Condamne la société Y... Q..., ès qualités, aux dépens ;

Vu l'article 700 du code de procédure civile, rejette sa demande et la condamne à payer à M. N... la somme de 3 000 euros ;

Dit que sur les diligences du procureur général près la Cour de cassation, le présent arrêt sera transmis pour être transcrit en marge ou à la suite de l'arrêt partiellement cassé ;

Ainsi fait et jugé par la Cour de cassation, chambre commerciale, financière et économique, et prononcé par le président en son audience publique du vingt-trois octobre deux mille dix-neuf, et signé par lui et Mme Labat, greffier de chambre, qui a assisté au prononcé de l'arrêt.

MOYEN ANNEXE au présent arrêt

Moyen produit par la SCP Yves et Blaise Capron, avocat aux Conseils, pour M. N....

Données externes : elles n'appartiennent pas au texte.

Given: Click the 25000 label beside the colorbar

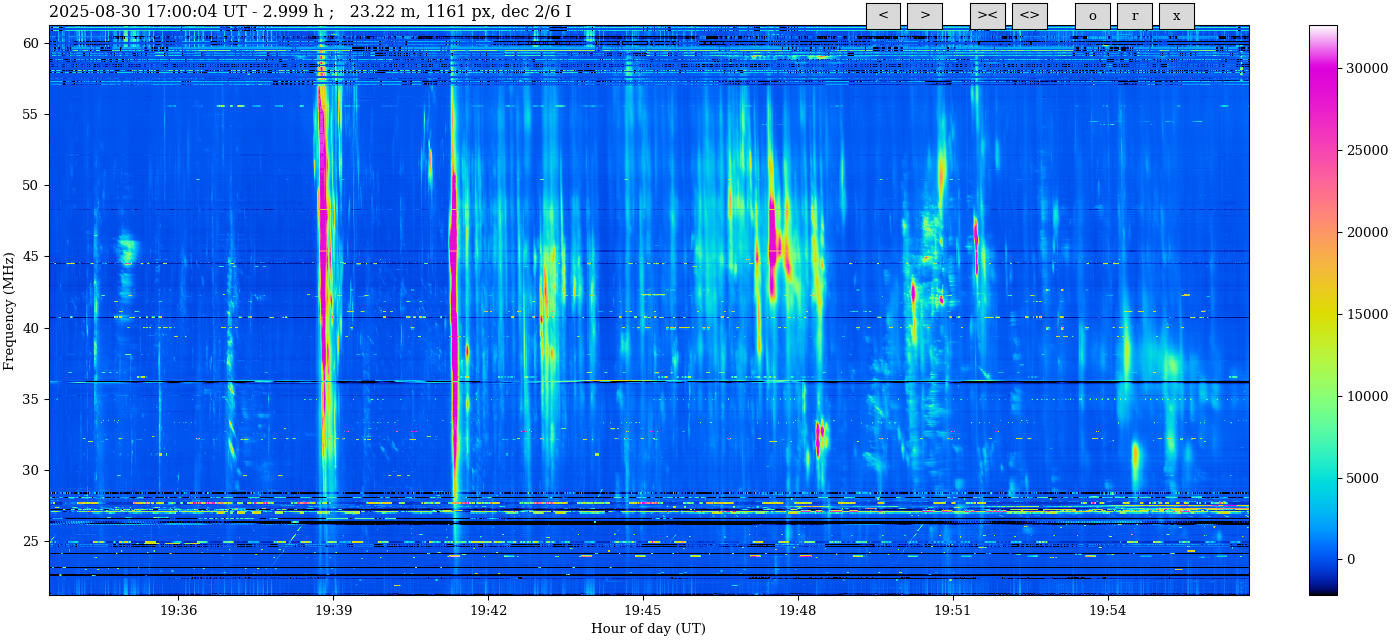Looking at the screenshot, I should tap(1366, 150).
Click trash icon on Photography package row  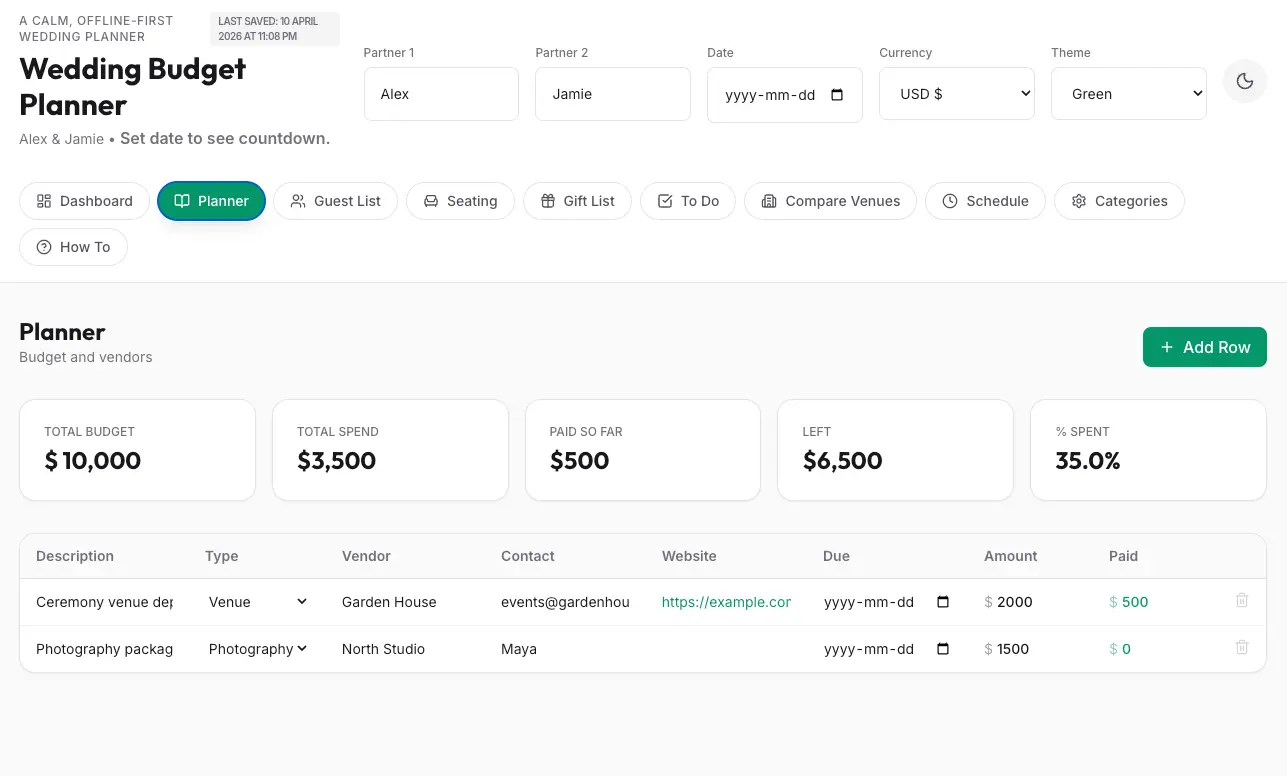(x=1241, y=648)

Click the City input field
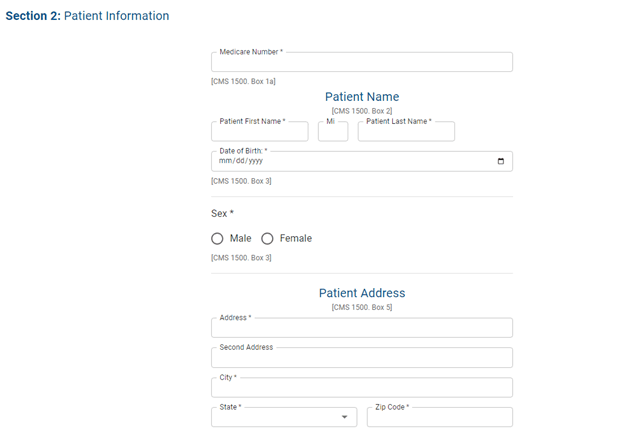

Le pourvoi fait grief à l'arrêt infirmatif attaqué D'AVOIR prononcé contre M. G... N... la sanction de la faillite personnelle pour dix ans ;

AUX MOTIFS QU'« il n'est pas contesté par M. N... que, le 5 octobre 2010, un virement de 10 624 € a été opéré depuis le compte bancaire de la société [Sn dst transports] vers son compte personnel [; qu']il explique dans un courrier adressé à la scp Y... Q... qu'il s'agissait pour lui de rembourser une aide à la trésorerie de 10 000 € qu'il avait obtenue grâce à un découvert exceptionnel provisoire qu'il devait impérativement rembourser et des achats de gasoil qu'il avait payés à hauteur de 624 € avec sa propre carte bancaire » (cf. arrêt attaqué, p. 5, 6e alinéa) ; que « M. N..., qui n'ignorait pas la situation de la société, puisque l'audience sur assignation de l'Urssaf s'était déroulée le 28 septembre précédent, et qui connaissait parfaitement la décision qui allait intervenir le 5 octobre 2010, puisqu'il ressort du jugement du tribunal de commerce que la société avait elle-même demandé son placement en liquidation judiciaire, se contente de souligner que seuls les actes antérieurs à la date d'ouverture de la procédure collective peuvent donner lieu au prononcé d'une faillite personnelle [; qu']il ressort de son courrier du 25 janvier 2011 qu'il a effectué le virement litigieux le 5 octobre 2010 "à 8 h du matin", soit antérieurement à l'audience du tribunal de commerce de Dijon du même jour au cours de laquelle la procédure de liquidation judiciaire a été ouverte » (cf. arrêt attaqué, p. 5, 7e alinéa) ; qu'« il est ainsi établi qu'"ayant perdu dans cette affaire plus de 100 000 €" selon ses propos dans le courrier du 25 janvier 2011 à la scp Y... Q..., et devant l'impérieuse nécessité de rembourser un découvert exceptionnel; M. N... a cherché à récupérer quelques fonds avant d'être privé de la direction de la société par la décision qu'il savait devoir intervenir quelques heures plus tard » (cf. arrêt attaqué, p. 5, 8e alinéa) ;

ALORS QUE seules les fautes du dirigeant de fait ou de droit qui sont antérieures au jugement d'ouverture peuvent être sanctionnées par la faillite personnelle ; que le jugement d'ouverture produit ses effets à zéro heure du jour de sa date ; qu'en énonçant que le virement auquel M. G... N... a procédé le 5 octobre 2010 à 8 h, est antérieur au jugement d'ouverture de la procédure collective contre la société Sn dst transports, lequel a été prononcé le même 5 octobre 2010, la cour d'appel a violé les articles L. 653-5 et R. 621-4 du code de commerce.